━━━━━ Source records ━━━━━
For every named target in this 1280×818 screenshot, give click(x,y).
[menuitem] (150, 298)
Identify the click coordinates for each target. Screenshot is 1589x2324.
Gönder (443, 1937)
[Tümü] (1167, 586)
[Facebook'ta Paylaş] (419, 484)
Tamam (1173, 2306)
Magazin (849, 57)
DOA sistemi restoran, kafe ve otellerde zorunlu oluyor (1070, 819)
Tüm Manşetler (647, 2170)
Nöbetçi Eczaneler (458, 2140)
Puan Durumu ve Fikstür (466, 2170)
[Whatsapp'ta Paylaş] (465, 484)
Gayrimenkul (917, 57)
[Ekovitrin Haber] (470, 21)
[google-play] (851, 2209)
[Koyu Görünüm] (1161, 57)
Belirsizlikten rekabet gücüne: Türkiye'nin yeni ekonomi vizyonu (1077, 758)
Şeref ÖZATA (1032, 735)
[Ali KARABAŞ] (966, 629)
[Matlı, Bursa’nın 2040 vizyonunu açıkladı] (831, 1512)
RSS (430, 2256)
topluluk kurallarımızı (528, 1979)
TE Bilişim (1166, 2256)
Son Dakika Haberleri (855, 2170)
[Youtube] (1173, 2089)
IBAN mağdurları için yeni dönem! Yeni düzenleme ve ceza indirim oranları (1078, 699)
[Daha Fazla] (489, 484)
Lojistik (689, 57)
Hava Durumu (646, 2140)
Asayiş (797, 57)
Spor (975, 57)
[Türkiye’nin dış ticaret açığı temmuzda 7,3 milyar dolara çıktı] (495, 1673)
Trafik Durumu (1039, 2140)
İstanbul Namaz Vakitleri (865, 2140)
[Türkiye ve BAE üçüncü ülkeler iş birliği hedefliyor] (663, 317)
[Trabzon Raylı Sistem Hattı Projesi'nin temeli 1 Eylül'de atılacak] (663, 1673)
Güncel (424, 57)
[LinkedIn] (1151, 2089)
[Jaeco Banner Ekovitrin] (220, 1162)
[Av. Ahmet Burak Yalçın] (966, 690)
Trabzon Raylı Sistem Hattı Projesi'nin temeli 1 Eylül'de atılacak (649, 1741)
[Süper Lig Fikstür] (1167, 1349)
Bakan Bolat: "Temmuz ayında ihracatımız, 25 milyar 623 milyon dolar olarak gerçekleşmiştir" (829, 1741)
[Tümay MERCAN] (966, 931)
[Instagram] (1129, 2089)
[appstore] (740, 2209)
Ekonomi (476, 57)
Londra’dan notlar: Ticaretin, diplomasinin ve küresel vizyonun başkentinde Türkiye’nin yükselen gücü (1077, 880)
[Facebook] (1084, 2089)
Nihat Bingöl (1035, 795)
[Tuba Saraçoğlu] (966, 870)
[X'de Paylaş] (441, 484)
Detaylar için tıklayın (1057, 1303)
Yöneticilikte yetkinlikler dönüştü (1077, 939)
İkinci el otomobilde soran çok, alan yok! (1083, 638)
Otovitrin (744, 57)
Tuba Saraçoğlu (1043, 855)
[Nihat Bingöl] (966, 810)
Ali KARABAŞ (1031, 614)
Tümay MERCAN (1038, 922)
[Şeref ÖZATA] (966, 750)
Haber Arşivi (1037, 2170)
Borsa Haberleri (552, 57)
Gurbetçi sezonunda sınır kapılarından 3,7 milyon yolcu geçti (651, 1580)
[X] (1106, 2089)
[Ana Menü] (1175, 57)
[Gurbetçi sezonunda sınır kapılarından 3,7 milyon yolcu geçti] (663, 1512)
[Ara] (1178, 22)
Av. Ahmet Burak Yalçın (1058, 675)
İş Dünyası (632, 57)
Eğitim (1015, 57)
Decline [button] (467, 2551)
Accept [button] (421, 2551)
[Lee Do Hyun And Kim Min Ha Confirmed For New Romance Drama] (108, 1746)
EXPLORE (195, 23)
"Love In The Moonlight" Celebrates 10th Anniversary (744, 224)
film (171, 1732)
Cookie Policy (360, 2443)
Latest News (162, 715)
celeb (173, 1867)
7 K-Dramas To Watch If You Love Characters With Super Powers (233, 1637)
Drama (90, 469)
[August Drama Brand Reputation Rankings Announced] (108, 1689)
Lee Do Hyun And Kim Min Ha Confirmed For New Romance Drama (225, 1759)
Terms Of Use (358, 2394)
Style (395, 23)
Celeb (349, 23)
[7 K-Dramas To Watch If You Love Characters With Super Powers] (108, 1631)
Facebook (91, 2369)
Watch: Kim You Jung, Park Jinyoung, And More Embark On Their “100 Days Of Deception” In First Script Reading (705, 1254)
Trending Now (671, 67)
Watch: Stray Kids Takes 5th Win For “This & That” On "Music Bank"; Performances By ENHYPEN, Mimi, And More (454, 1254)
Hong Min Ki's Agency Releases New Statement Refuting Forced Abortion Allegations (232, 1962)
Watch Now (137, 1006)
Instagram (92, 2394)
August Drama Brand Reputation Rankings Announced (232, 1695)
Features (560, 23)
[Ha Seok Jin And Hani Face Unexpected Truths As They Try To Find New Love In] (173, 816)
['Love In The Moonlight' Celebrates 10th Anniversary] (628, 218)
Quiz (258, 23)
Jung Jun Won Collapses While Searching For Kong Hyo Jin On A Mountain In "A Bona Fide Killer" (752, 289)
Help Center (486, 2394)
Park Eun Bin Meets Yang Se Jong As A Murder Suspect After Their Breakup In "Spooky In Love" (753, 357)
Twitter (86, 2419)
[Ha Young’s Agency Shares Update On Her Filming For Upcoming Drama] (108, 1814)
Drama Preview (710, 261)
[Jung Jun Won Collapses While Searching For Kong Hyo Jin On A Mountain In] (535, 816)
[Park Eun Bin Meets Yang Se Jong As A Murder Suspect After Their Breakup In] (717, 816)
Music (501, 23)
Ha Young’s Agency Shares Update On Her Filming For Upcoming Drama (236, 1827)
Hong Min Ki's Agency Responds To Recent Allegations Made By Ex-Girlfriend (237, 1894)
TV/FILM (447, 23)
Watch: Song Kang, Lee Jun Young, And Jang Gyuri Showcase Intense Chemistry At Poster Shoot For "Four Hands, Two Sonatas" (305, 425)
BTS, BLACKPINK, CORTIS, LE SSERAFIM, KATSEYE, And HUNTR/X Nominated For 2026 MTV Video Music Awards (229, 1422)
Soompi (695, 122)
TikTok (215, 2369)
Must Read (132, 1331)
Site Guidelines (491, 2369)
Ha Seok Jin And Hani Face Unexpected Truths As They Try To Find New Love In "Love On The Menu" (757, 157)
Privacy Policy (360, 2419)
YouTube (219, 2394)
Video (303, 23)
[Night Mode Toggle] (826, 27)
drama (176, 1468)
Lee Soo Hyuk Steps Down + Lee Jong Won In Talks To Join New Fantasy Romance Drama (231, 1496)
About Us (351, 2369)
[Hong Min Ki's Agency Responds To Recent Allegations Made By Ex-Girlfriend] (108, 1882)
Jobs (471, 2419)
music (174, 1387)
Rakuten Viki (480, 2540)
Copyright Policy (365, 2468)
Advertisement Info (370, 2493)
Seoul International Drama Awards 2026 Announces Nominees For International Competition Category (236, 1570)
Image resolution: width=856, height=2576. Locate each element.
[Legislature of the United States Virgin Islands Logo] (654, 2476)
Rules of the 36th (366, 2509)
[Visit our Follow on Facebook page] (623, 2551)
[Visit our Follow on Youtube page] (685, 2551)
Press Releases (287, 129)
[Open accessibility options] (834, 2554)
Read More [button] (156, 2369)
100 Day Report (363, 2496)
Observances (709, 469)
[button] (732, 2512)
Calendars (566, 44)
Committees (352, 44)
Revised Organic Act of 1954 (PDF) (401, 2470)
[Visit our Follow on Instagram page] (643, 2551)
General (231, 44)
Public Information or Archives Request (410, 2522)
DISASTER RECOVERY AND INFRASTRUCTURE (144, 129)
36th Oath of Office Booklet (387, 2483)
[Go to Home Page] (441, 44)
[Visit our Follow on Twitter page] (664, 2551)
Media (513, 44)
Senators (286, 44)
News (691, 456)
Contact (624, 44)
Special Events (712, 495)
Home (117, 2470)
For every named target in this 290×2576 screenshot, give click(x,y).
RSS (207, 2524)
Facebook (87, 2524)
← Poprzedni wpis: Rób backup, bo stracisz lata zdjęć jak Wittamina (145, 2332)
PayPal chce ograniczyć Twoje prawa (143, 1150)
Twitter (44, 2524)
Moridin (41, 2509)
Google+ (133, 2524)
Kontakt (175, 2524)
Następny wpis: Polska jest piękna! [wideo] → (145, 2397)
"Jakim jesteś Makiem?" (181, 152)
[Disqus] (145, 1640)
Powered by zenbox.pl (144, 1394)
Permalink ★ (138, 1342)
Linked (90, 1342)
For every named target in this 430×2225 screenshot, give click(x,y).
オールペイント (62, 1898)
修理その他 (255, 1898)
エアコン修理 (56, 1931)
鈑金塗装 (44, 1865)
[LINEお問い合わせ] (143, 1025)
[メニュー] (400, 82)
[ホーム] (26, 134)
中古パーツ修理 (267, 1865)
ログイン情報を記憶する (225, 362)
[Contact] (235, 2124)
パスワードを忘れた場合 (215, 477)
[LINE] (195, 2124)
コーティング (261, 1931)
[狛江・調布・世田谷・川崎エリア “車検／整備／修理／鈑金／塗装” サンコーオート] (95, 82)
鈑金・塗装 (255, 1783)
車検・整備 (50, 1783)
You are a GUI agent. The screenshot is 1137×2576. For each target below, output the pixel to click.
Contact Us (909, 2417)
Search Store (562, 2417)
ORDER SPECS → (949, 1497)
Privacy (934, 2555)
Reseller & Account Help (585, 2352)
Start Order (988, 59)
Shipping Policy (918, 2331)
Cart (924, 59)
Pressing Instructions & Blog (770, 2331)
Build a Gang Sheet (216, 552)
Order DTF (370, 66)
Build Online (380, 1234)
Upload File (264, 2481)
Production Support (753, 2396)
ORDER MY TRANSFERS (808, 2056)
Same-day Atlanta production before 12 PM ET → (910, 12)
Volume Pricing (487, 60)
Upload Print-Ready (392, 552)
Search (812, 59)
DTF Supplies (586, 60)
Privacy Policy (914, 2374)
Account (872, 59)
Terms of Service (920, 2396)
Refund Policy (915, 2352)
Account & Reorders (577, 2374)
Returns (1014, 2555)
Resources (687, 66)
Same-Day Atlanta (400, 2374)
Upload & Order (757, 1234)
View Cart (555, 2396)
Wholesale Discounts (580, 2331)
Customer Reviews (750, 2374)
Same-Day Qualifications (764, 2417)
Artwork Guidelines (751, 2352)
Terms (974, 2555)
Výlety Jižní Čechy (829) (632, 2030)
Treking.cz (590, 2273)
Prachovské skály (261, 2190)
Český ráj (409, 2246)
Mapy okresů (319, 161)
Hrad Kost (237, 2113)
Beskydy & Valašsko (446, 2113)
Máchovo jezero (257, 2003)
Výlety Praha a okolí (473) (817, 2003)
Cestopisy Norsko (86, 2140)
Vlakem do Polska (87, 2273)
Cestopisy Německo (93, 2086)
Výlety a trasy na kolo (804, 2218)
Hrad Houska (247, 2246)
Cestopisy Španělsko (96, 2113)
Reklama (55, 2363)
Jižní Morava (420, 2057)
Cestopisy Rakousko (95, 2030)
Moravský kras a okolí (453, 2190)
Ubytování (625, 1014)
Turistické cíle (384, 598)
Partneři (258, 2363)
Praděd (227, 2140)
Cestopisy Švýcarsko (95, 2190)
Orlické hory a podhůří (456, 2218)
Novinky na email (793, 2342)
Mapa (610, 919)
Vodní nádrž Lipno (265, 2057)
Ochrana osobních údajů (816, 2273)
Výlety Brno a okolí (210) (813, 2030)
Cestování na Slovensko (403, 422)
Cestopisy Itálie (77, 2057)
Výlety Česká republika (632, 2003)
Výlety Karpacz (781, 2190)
━━━━━
- [Work instruction] Of all the entries above, repeat only the lines from the line that has "Anniversary (744, 224)" to the line that has "Trending Now (671, 67)", both lines included, exactly.

- [Response]
"Love In The Moonlight" Celebrates 10th Anniversary (744, 224)
film (171, 1732)
Cookie Policy (360, 2443)
Latest News (162, 715)
celeb (173, 1867)
7 K-Dramas To Watch If You Love Characters With Super Powers (233, 1637)
Drama (90, 469)
[August Drama Brand Reputation Rankings Announced] (108, 1689)
Lee Do Hyun And Kim Min Ha Confirmed For New Romance Drama (225, 1759)
Terms Of Use (358, 2394)
Style (395, 23)
Celeb (349, 23)
[7 K-Dramas To Watch If You Love Characters With Super Powers] (108, 1631)
Facebook (91, 2369)
Watch: Kim You Jung, Park Jinyoung, And More Embark On Their “100 Days Of Deception” In First Script Reading (705, 1254)
Trending Now (671, 67)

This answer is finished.